Passivhäuser immer weniger nachgefragt

Autor: Gerhard Rodler

Die Fertighausbranche kommt nicht aus der Krise. Nach einigen Pleiten beziehungsweise der Gründung von Aufanggesellschaften hofft die Branche, dass die Marktbereinigung nun einigermaßen abgeschlossen ist. Aber: Das große Wachstum lässt auch im Fertighausmarkt noch auf sich warten. Wer sich allerdings dann doch für ein Fertighaus entscheidet, will es meist schlüsselfertig oder doch zumindest belagsfertig. Der Trend zu zukunftssicherem, nachhaltigem Bauen hält im Privatbereich weiter an - Niedrigenergiehäuser werden daher bereits als Standard betrachtet.

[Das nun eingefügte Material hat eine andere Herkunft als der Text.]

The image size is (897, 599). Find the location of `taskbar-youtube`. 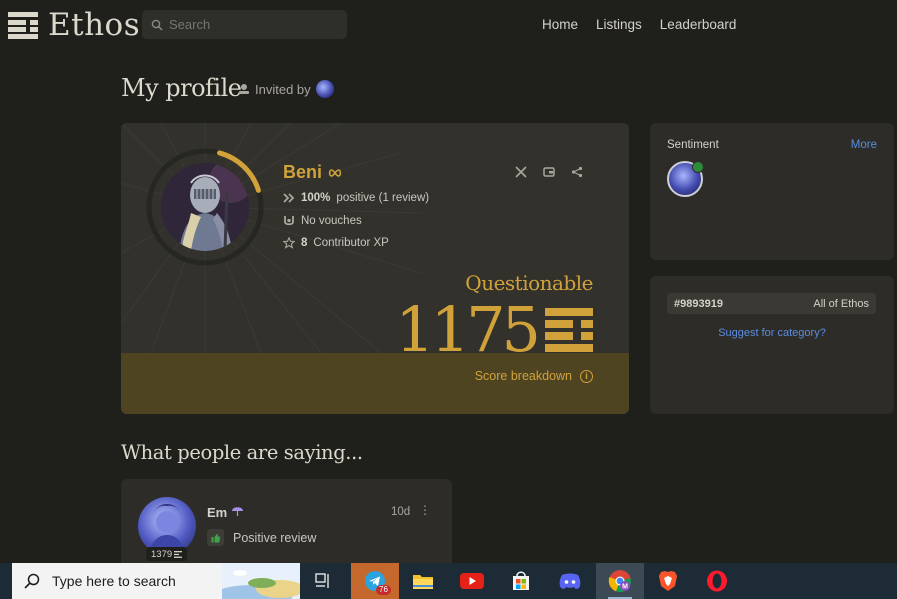

taskbar-youtube is located at coordinates (472, 581).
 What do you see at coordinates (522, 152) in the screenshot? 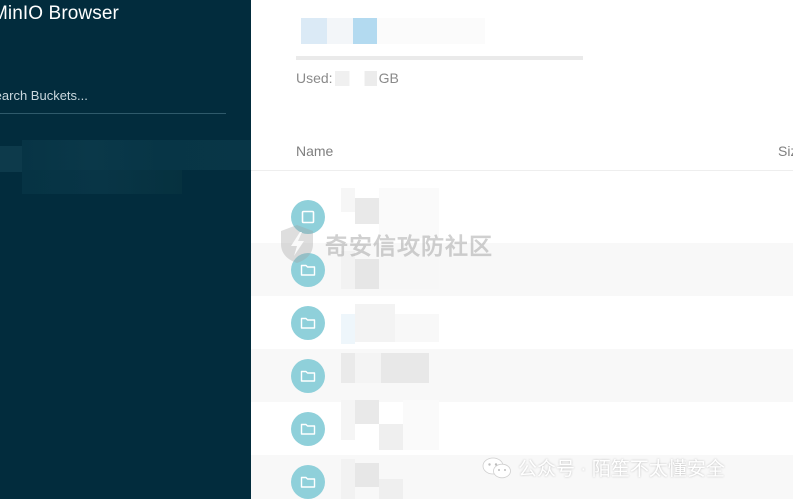
I see `table-header: Name Size` at bounding box center [522, 152].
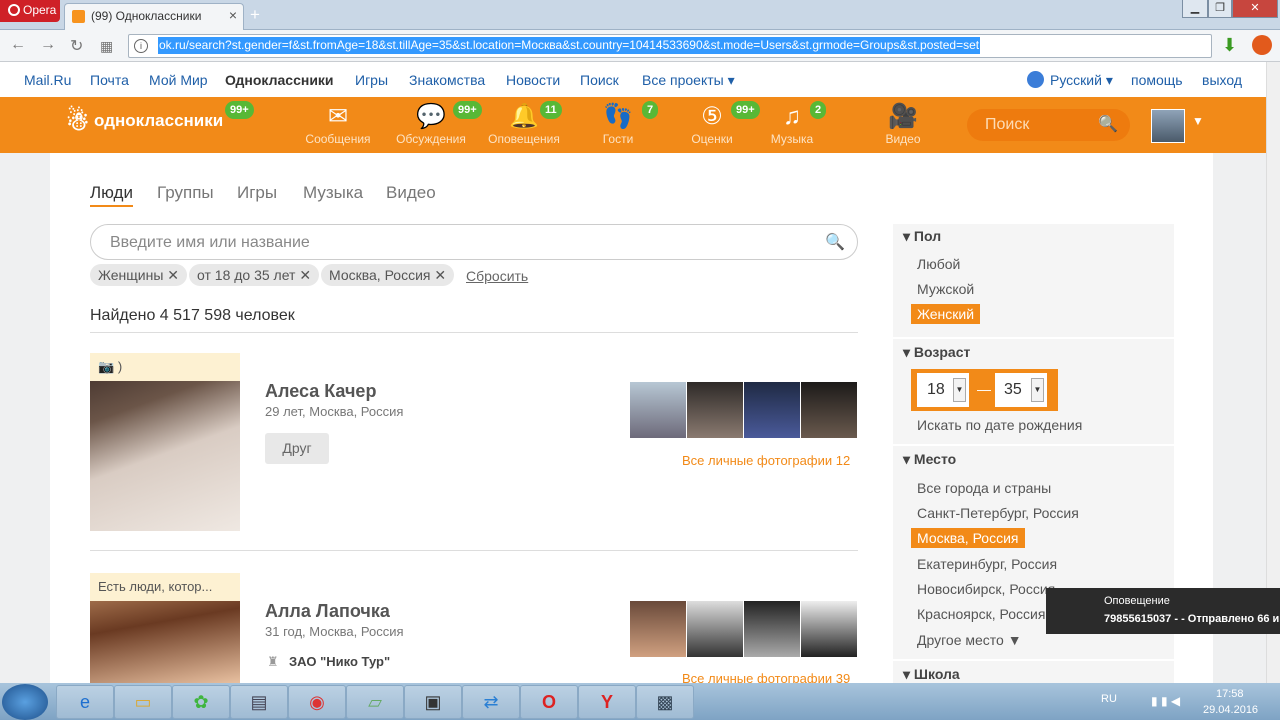  I want to click on place-section-title: ▾ Место, so click(930, 460).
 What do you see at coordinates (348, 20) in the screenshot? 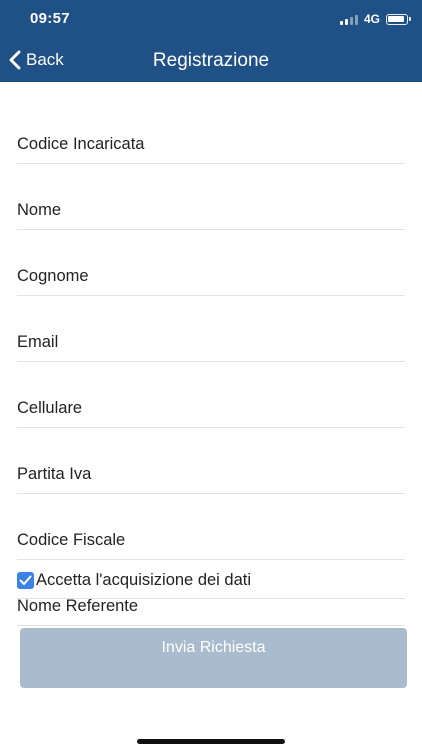
I see `signal-bars-icon` at bounding box center [348, 20].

Etwas mehr als ein Drittel der neu errichteten Ein- und Zweifamilienhäuser in Österreich wurden als Fertighaus ausgeführt. Mit 749 Millionen Gesamtumsatz war 2014 für die heimische Fertighausbranche ein Stagnationsjahr. Damit fand der Trend von 2013 seine Fortsetzung. Während mengenmäßig ein Minus von 2,4 Prozent zu verzeichnen war, pendelte sich der wertmäßige Rückgang aufgrund gestiegener Durchschnittspreise bei -0,4 Prozent ein. Von den 4.808 in Österreich verkauften Fertighäusern wurden 41,7 Prozent belagsfertig ausgebaut, 24,2 Prozent sogar schüsselfertig. Dies zeigt eine aktuelle Analyse der Interconnection Consulting.

Der energieschonende Passivhaus-Standard geht interessanterweise zurück. Zu hoch sind die Anschaffungskosten, zu langfristig betrachtet die Energieeinsparungen. Lediglich 5,5 Prozent der im Vorjahr verkauften Fertighäuser wurden daher in Passivhausstandard ausgeführt.

Niedrigenergiehäuser hingegen gelten mit ihrem Anteil von 94 Prozent beinahe schon als Standard, was nicht zuletzt mit der Wohnbauförderung zu tun hat, die einen Heizwärmebedarf von weniger als 36 kWh/m² voraussetzt.